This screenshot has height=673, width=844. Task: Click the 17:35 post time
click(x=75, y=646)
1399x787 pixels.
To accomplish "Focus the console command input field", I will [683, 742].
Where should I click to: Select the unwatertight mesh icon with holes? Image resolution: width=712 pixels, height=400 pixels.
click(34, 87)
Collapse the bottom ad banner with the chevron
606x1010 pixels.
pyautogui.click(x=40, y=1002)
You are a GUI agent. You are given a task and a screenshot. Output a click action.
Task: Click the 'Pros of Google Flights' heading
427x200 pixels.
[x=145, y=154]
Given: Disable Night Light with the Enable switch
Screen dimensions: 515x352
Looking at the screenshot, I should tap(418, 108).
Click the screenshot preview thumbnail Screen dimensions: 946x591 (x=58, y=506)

...

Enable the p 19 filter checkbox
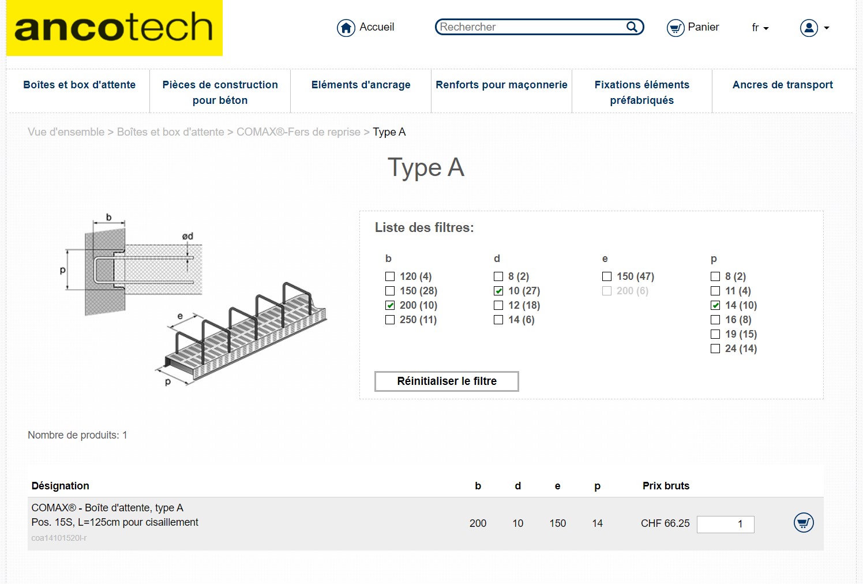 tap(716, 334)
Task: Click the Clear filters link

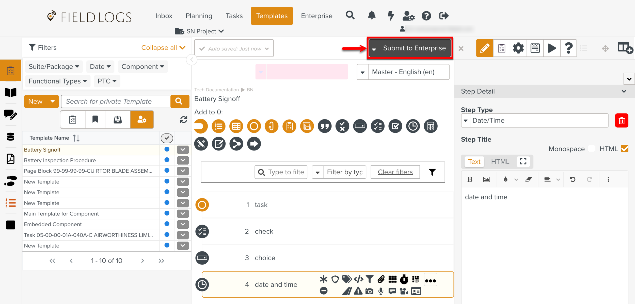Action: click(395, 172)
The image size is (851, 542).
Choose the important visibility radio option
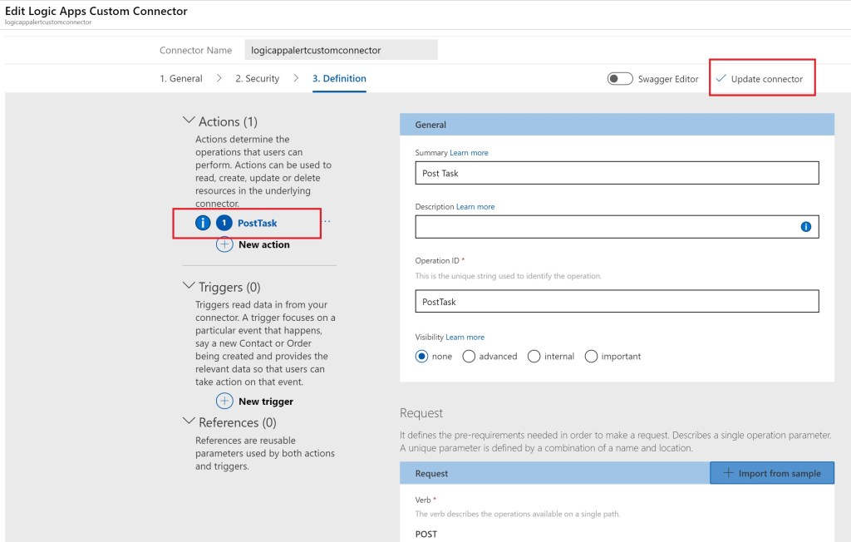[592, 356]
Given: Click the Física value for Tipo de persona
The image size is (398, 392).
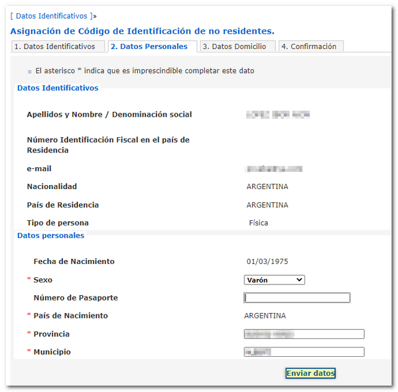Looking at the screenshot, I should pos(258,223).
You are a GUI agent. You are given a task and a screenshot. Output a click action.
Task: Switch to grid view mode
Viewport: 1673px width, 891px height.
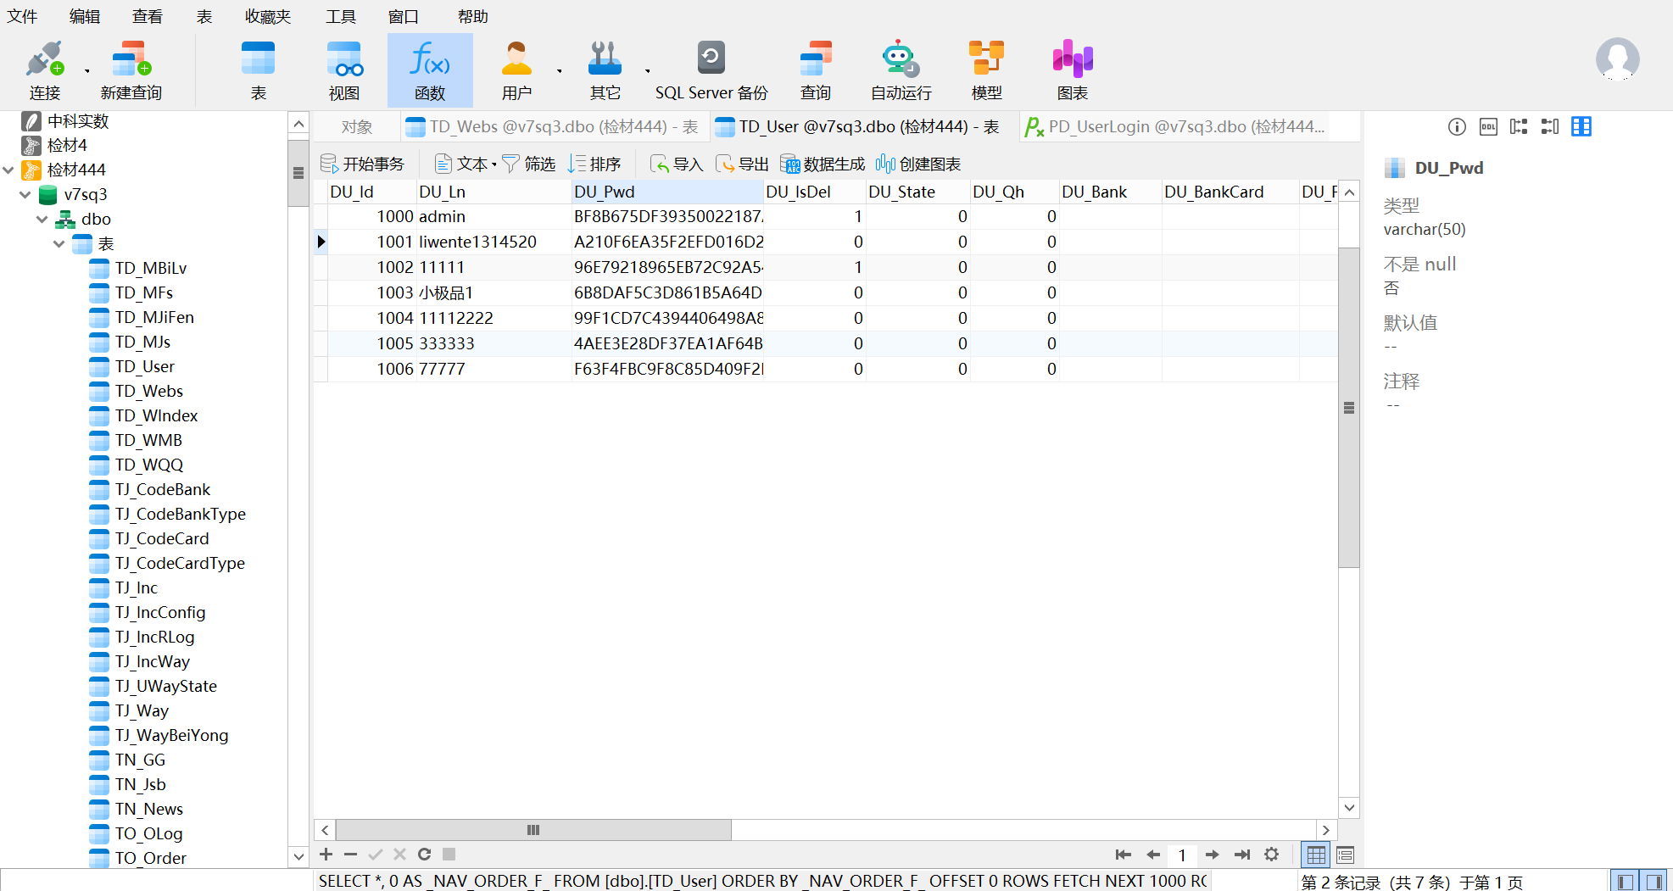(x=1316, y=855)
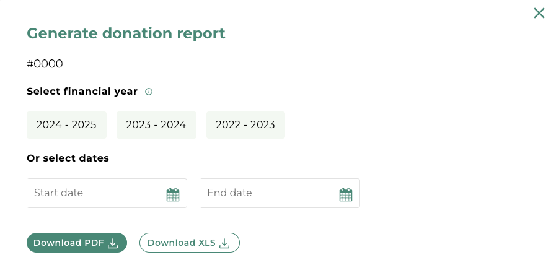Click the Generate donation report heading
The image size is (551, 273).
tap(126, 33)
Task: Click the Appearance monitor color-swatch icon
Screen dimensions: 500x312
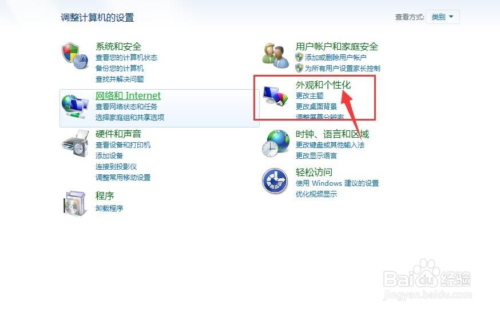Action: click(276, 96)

- TASK REQUIREMENTS -
Output the records again as they stand, from the line with "Where should I" up to and including the line with "pyautogui.click(x=40, y=1002)".

- RESULT -
Where should I click to: Select the unwatertight mesh icon with holes? Image resolution: width=712 pixels, height=400 pixels.
click(34, 87)
Collapse the bottom ad banner with the chevron
606x1010 pixels.
pyautogui.click(x=40, y=1002)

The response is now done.